Minchia! Scusate l’espressione, perché io sono un diavolo educato. Ma di questa politica siciliana non si capisce più nulla. Gli statisti (sic!) si comprano ormai al chilo, come le patate. Stavo per prepararmi alla mia pennichella pomeridiana, sui miei adorati carboni ardenti, quando Caronte ha cominciato a sventolarmi sulle corna un foglietto di carta. Avevo pensato che volesse rendere più dolce il mio sonno, invece era un documento firmato da cinque deputati regionali di Forza Italia, secondo i quali, il previsto rimpasto di giunta sarebbe inopportuno o che comunque prima di decidere, sarebbe stato opportuno coinvolgere il partito e il gruppo parlamentare.

Sono saltato giù dal mio giaciglio incredulo: non è possibile che nel 2020, quando siamo già alla Seconda o Terza o Quarta Repubblica, torni un linguaggio che ormai consideravo morto e sepolto, da Prima Repubblica. Linguaggio che comunque non era in uso nei partiti di maggioranza, ma in quelli di destra e di sinistra che, non avendo nulla da governare, si trastullavano in infinite riunioni dei gruppi parlamentari e di organi di partito.

Perché, badate io c’ero, ai tempi della Democrazia cristiana non si riuniva alcun partito e neanche i gruppi parlamentari. Erano i capi corrente che stabilivano chi doveva fare il ministro, il sottosegretario, l’assessore o il sindaco (prima dell’elezione diretta). Potrei raccontarvi qualche gustoso particolare. Magari un’altra volta. Anche nei partiti minori erano i capi corrente a stabilire i nomi di coloro che avrebbero dovuto fare parte delle compagini governative.

La richiesta dei cinque deputati di Forza Italia, mi fa venire un dubbio: militavano forse, prima di approdare in Forza Italia, in partiti che non avevano alcuna cultura di governo? Per quanto i secoli mi abbiano fiaccato, non mi pare che quando Marco Falcone fu designato assessore alle Infrastrutture e Mobilità, siano stati interpellati il partito ed il gruppo parlamentare. E quando fu deciso che Stefano Pellegrino avrebbe dovuto ricoprire la carica di presidente della commissione Affari istituzionali, non mi sembra che si sia fatto ricorso all’inesistente rito da Prima Repubblica. E quando fu scelto per la carica di capogruppo Tommaso Calderone, non mi pare che fosse stato coinvolto il partito, mentre il gruppo parlamentare fu chiamato a ratificare la decisione.
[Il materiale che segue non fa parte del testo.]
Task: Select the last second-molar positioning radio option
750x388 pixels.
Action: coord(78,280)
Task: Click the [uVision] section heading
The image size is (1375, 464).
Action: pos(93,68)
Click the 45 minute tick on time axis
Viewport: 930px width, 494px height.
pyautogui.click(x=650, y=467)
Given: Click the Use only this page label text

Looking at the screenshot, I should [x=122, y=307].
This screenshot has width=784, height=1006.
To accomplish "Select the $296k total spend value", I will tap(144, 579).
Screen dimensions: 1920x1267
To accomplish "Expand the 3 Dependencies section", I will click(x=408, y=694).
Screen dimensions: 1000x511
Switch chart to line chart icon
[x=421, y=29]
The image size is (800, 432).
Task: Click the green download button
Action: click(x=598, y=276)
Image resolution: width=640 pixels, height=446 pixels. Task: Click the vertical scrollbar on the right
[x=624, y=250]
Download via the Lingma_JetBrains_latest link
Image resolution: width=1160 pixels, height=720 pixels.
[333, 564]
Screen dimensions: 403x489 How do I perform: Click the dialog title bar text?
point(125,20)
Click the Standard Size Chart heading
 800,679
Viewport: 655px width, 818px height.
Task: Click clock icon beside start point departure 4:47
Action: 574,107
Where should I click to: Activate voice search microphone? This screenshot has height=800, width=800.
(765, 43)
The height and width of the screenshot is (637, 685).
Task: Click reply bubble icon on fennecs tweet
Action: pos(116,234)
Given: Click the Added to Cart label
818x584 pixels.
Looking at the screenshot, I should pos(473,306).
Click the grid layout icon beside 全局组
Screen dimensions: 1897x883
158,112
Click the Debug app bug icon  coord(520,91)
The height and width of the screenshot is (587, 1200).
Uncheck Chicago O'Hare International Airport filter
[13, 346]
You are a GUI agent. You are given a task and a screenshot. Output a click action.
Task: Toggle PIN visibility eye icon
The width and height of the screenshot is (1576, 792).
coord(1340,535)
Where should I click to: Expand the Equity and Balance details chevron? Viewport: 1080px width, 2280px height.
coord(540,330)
Il documento è stato firmato anche da Alfio Papale, che fa parte della corrente di Falcone, e Mario Caputo.

E siccome mi piace spaccare il capello in quattro, mi chiedo: questo documento è solo amore per regole che non sono mai esistite, oppure l’obiettivo è quello di sfasciare un partito che in Sicilia continua a fare registrare percentuali a due cifre, contrariamente a quanto avviene nel resto d’Italia? In serata, si è aggiunto al coro l’eurodeputato Giuseppe Milazzo, che ad Agrigento sosteneva la candidatura di Giorgia Iacolino che appoggiava Lillo Firetto e non il candidato di Forza Italia. Lo devo dire: Miccichè mi fa antipatia, ma finora sul piano elettorale le ha sempre azzeccate.